**PROBLEM TO WORK ON**
In the records below, find the line containing "Image resolution: width=718", then copy that line and all lines after it, exactly, omitting every picture.

[[ EXERCISE MATERIAL open ]]

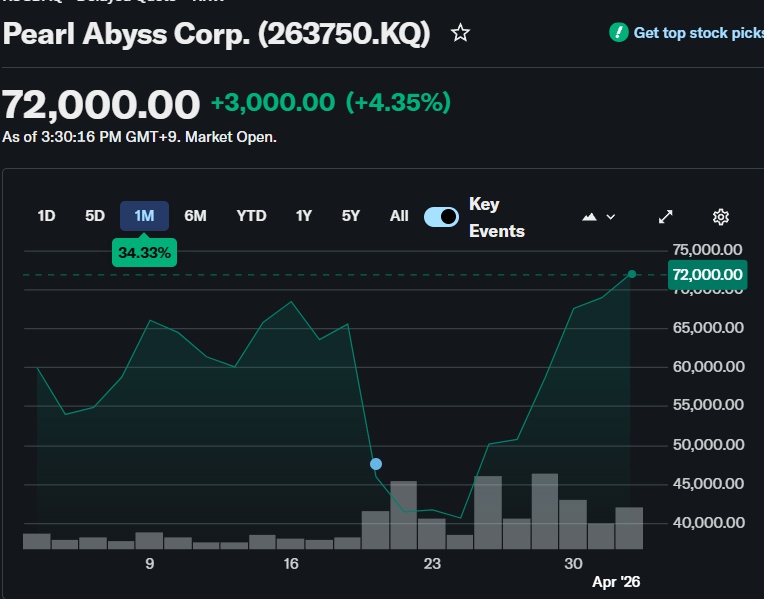Click the 34.33% performance badge
Screen dimensions: 764x599
(x=144, y=254)
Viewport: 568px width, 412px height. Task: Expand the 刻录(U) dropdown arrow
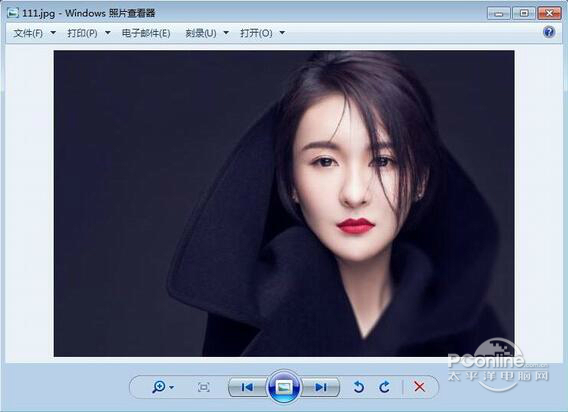click(226, 33)
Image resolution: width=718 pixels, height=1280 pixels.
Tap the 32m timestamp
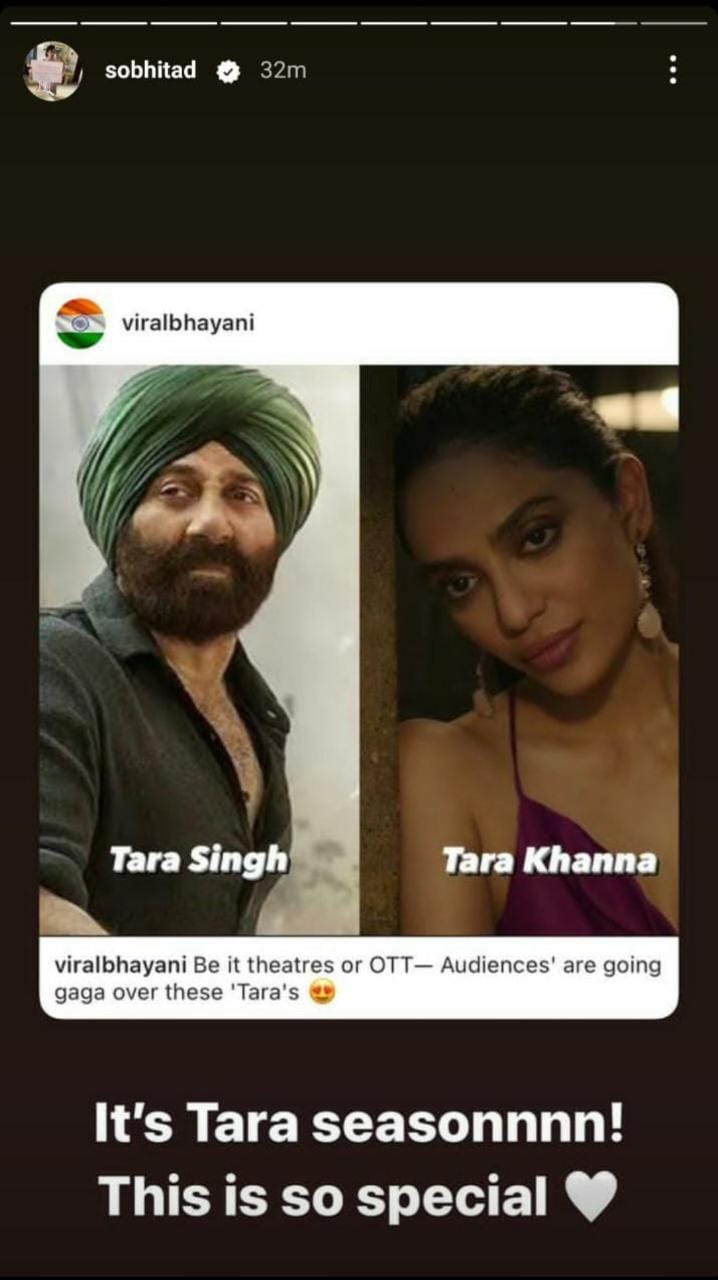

[[ EXERCISE MATERIAL closed ]]

**EXERCISE ANSWER**
Image resolution: width=718 pixels, height=1280 pixels.
Tap the 32m timestamp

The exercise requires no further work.